DATASET ENTRIES:

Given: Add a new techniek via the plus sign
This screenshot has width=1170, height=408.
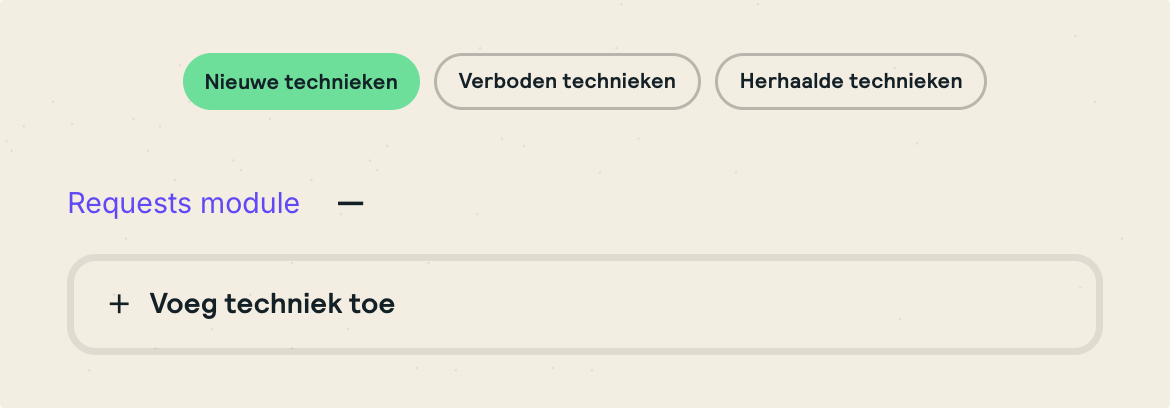Looking at the screenshot, I should coord(119,304).
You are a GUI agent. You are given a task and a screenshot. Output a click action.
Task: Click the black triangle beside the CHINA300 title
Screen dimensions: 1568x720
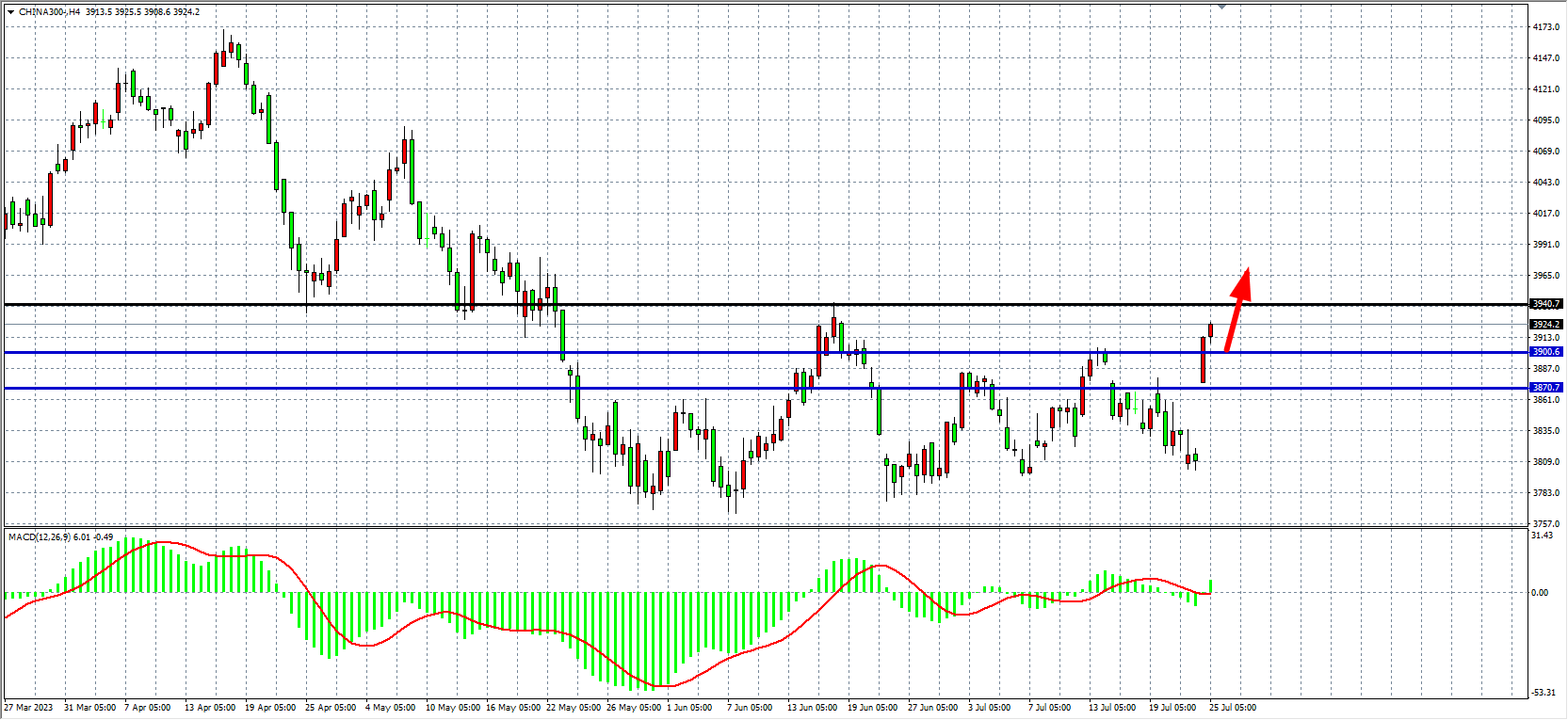click(x=10, y=12)
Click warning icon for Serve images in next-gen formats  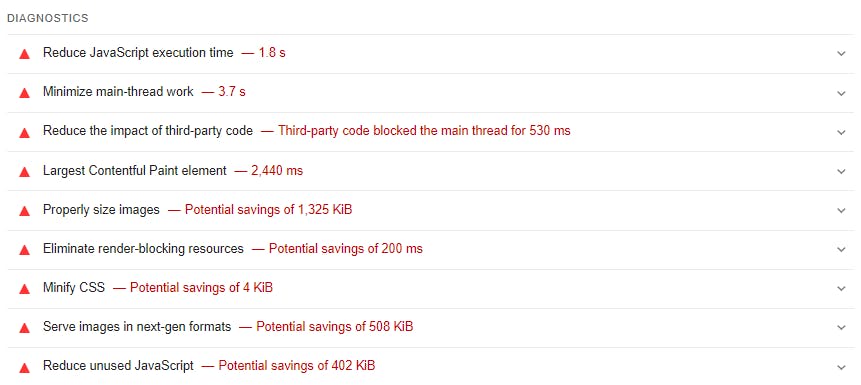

THE PROBLEM: The copy you produce must repeat all the entries exactly and contain no pictures.

RESULT:
Given: Add a new techniek via the plus sign
This screenshot has width=1170, height=408.
Looking at the screenshot, I should coord(119,304).
You are a GUI agent. You are given a task and a screenshot. Output a click action.
Task: Click the black triangle beside the CHINA300 title
Screen dimensions: 1568x720
click(x=10, y=12)
Click warning icon for Serve images in next-gen formats  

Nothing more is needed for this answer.